• Aufgaben:
1: Fasse den Textauszug in zwei Sätzen zusammen.
2: Beantworte anhand des Textauszugs diese Fragen:
(a) Welcher Teil wurde dem Ferrari abgerissen?
(b) Unter welchem Preis bekommt man in Peking keinen Lamborghini?
(c) Was fand sich außerdem am Unfallort?
3: Liste alle Personengruppen auf, die der Textauszug im Zusammenhang mit dem Zorn der Netzgemeinde nennt.

• Textauszug:
++++
Dem Lamborghini riss es die komplette Front ab, dem Ferrari die rechte Tür, trotzdem wurden weder die Fahrer noch die junge Frau, die auf dem Beifahrersitz des Lamborghinis saß, schwer verletzt.

Glück gehabt, könnte man sagen, nur: Wenn die beiden Fahrer Furor wollten, dann haben sie ihn auch bekommen - Chinas Netzgemeinde ist mit einem Zorn über sie hergefallen, wie er hierzulande sonst für korrupte Kader reserviert ist. Und eben für die Reichen. Einen Lamborghini kriegt man in Peking nicht unter 600 000 Euro, einen Ferrari nicht unter einer halben Million. Und dann fanden sich da ja auch noch ein Paar schwarzer Stöckelschuhe am Unfallort. Genug Stoff für Netzfantasien. Und die in China wohl unvermeidlichen Reflexe. Da kann Tangs Mutter noch so beteuern: "Er ist ein ganz normales Kind." Aus den sozialen Netzwerken schallt ihr dafür nur Häme entgegen.
++++
• Bereitgestellte Einträge:
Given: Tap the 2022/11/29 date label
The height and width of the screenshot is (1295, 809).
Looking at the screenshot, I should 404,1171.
++++
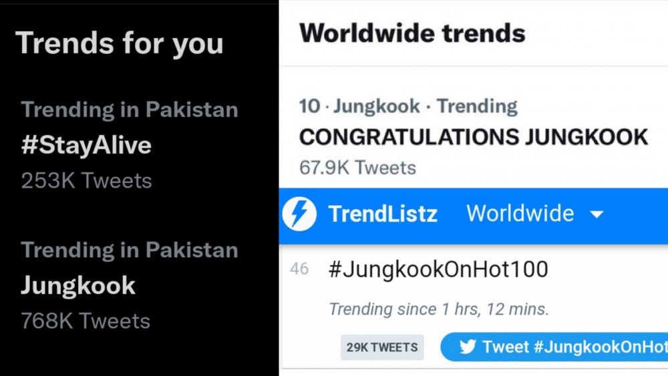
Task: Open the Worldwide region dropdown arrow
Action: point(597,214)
++++
• Antworten:
1: Bei einem Unfall wurde einem Lamborghini die komplette Front und einem Ferrari die rechte Tür abgerissen, doch weder die Fahrer noch die junge Frau auf dem Beifahrersitz des Lamborghinis wurden schwer verletzt. Chinas Netzgemeinde ist mit großem Zorn über die beiden Fahrer hergefallen, und auch Tangs Mutter schallt aus den sozialen Netzwerken nur Häme entgegen.

2:
(a) Die rechte Tür.
(b) Unter 600 000 Euro.
(c) Ein Paar schwarzer Stöckelschuhe.

3:
- die beiden Fahrer
- korrupte Kader
- die Reichen